Van Lu (National Institutes of Health) discussed the study of ion channel promoters to determine how variations in ion channel expression contribute to disease. Nav1.8 was of particular interest due to its tissue-specific expression and potential involvement in multiple sclerosis; it is expressed in the dorsal root ganglia at much higher levels in comparison to other tissues. Dr. Lu's group identified a putative promoter for the Scn10a gene that encodes Nav1.8, and they generated a transgenic mouse model in which a 3.7 kb section of the Scn10a promoter was joined to an enhanced green fluorescent protein (EGFP) gene. EGFP levels diminished when DRG neurons are grown for several days in culture without growth factors, whereas EGFP was sustained in the presence of growth factors, indicating that the reporter mouse appropriately expressed Nav1.8. Novel areas of expression of Nav1.8 were discovered in the hypothalamus of the Scn10a-EGFP mouse, suggesting that this model may contribute to an increased understanding of aberrant expression of Nav1.8 in neurological diseases.
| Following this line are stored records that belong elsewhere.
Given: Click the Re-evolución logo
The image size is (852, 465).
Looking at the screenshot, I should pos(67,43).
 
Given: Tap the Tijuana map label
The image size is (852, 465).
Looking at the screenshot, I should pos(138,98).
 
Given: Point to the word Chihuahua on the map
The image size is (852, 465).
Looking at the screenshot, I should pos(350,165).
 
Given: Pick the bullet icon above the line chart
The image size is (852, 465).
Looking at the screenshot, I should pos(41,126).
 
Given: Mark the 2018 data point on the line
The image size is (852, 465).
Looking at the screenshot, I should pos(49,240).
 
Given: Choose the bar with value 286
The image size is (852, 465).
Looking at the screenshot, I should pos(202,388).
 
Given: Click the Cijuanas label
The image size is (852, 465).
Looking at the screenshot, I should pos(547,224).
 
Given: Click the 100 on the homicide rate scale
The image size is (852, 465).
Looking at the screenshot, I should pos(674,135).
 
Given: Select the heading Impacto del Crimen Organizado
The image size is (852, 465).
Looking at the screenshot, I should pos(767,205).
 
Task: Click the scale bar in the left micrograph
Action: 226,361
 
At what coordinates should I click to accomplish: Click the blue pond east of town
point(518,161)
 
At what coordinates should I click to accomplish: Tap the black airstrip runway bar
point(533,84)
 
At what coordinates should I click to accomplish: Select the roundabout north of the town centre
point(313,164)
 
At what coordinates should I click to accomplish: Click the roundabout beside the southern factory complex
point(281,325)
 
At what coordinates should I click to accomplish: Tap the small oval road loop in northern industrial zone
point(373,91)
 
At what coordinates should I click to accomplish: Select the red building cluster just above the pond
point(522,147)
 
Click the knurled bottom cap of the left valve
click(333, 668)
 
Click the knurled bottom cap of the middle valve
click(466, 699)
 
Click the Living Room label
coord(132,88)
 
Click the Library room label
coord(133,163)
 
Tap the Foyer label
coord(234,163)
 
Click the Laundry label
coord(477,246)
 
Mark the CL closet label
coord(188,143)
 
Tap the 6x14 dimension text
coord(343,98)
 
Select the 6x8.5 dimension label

Xinzhong Dong (Johns Hopkins University) discussed Tmem100, a regulator of TRPA1/TRPV1 complexes. Tmem100 is a two pass transmembrane protein that interacts with TRPA1, preventing TRPV1-dependent inhibition and enhancing TRPA1 open probability. Dr. Dong's group mutated a series of positively charged residues in the Tmem100 C-terminal region to noncharged residues and drastically altered the function of Tmem100; the mutated protein inhibits TRPA1 function. Fluorescence resonance energy transfer studies suggested wild type Tmem100 weakens the association of TRPA1 and TRPV1, whereas the mutated Tmem100 strengthens the association. A cell-permeable peptide containing the C-terminal region of the mutated Tmem100 protein injected into Tmem100-knockout mice reduced TRPA1 activity and TRPA1-associated pain in a TRPV1-dependent manner. Thus, this peptide may represent a possible treatment option for both inflammatory and neuropathic pain.